─── INFORMATION SUPPLIED

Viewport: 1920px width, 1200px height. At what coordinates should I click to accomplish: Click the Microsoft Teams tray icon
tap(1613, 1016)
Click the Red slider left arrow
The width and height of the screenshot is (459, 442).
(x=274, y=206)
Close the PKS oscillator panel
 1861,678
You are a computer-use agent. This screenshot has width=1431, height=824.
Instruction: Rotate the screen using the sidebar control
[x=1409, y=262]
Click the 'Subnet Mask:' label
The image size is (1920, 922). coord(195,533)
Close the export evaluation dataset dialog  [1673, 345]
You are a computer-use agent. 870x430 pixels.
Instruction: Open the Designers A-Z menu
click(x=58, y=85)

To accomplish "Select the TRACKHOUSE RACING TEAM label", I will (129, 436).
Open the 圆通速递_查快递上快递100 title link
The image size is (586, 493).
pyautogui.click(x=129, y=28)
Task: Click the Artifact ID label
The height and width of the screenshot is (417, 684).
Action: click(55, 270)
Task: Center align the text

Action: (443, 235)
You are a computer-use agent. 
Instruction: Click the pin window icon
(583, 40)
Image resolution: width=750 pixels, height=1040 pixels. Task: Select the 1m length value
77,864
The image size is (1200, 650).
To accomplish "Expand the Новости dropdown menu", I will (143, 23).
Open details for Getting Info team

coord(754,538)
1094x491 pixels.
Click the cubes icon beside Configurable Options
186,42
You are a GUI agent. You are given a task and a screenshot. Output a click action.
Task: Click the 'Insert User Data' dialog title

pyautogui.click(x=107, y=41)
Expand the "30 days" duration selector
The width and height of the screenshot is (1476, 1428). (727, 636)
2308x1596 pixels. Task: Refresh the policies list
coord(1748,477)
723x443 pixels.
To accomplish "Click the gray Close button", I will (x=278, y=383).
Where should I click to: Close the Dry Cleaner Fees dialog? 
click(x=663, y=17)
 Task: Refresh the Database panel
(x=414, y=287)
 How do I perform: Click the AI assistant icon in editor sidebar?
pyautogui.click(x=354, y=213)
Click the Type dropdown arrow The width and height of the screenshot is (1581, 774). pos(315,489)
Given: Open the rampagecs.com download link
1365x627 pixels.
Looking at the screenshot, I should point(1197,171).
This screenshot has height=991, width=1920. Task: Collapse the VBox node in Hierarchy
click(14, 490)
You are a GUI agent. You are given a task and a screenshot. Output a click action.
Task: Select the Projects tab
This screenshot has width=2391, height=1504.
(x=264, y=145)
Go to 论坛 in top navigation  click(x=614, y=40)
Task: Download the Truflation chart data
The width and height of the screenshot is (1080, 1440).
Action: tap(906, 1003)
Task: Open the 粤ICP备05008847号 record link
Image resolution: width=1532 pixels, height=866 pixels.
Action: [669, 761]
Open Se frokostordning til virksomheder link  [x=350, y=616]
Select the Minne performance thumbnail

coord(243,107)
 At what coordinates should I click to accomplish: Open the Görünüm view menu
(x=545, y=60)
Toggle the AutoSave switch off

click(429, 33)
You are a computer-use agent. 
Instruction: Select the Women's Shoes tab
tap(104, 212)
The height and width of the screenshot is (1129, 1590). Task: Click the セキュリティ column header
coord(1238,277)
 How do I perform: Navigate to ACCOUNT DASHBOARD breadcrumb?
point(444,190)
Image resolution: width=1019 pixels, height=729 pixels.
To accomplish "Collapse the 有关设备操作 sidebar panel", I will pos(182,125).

──────

Rewrite the entries above, replacing "Dry Cleaner Fees" with "Laundry Service Fees" and keeping everything else the same.

Viewport: 1920px width, 1200px height. At what coordinates should I click to accomplish: Click the Microsoft Teams tray icon
tap(1613, 1016)
Click the Red slider left arrow
The width and height of the screenshot is (459, 442).
(x=274, y=206)
Close the PKS oscillator panel
 1861,678
You are a computer-use agent. This screenshot has width=1431, height=824.
Instruction: Rotate the screen using the sidebar control
[x=1409, y=262]
Click the 'Subnet Mask:' label
The image size is (1920, 922). coord(195,533)
Close the export evaluation dataset dialog  [1673, 345]
You are a computer-use agent. 870x430 pixels.
Instruction: Open the Designers A-Z menu
click(x=58, y=85)

To accomplish "Select the TRACKHOUSE RACING TEAM label", I will (129, 436).
Open the 圆通速递_查快递上快递100 title link
The image size is (586, 493).
pyautogui.click(x=129, y=28)
Task: Click the Artifact ID label
The height and width of the screenshot is (417, 684).
Action: click(55, 270)
Task: Center align the text

Action: (443, 235)
You are a computer-use agent. 
Instruction: Click the pin window icon
(583, 40)
Image resolution: width=750 pixels, height=1040 pixels. Task: Select the 1m length value
77,864
The image size is (1200, 650).
To accomplish "Expand the Новости dropdown menu", I will (143, 23).
Open details for Getting Info team

coord(754,538)
1094x491 pixels.
Click the cubes icon beside Configurable Options
186,42
You are a GUI agent. You are given a task and a screenshot. Output a click action.
Task: Click the 'Insert User Data' dialog title

pyautogui.click(x=107, y=41)
Expand the "30 days" duration selector
The width and height of the screenshot is (1476, 1428). (727, 636)
2308x1596 pixels. Task: Refresh the policies list
coord(1748,477)
723x443 pixels.
To accomplish "Click the gray Close button", I will (x=278, y=383).
Where should I click to: Close the Laundry Service Fees dialog? 
click(x=663, y=17)
 Task: Refresh the Database panel
(x=414, y=287)
 How do I perform: Click the AI assistant icon in editor sidebar?
pyautogui.click(x=354, y=213)
Click the Type dropdown arrow The width and height of the screenshot is (1581, 774). pos(315,489)
Given: Open the rampagecs.com download link
1365x627 pixels.
Looking at the screenshot, I should point(1197,171).
This screenshot has height=991, width=1920. Task: Collapse the VBox node in Hierarchy
click(14, 490)
You are a GUI agent. You are given a task and a screenshot. Output a click action.
Task: Select the Projects tab
This screenshot has width=2391, height=1504.
(x=264, y=145)
Go to 论坛 in top navigation  click(x=614, y=40)
Task: Download the Truflation chart data
The width and height of the screenshot is (1080, 1440).
Action: tap(906, 1003)
Task: Open the 粤ICP备05008847号 record link
Image resolution: width=1532 pixels, height=866 pixels.
Action: [669, 761]
Open Se frokostordning til virksomheder link  [x=350, y=616]
Select the Minne performance thumbnail

coord(243,107)
 At what coordinates should I click to accomplish: Open the Görünüm view menu
(x=545, y=60)
Toggle the AutoSave switch off

click(429, 33)
You are a computer-use agent. 
Instruction: Select the Women's Shoes tab
tap(104, 212)
The height and width of the screenshot is (1129, 1590). Task: Click the セキュリティ column header
coord(1238,277)
 How do I perform: Navigate to ACCOUNT DASHBOARD breadcrumb?
point(444,190)
Image resolution: width=1019 pixels, height=729 pixels.
To accomplish "Collapse the 有关设备操作 sidebar panel", I will pos(182,125).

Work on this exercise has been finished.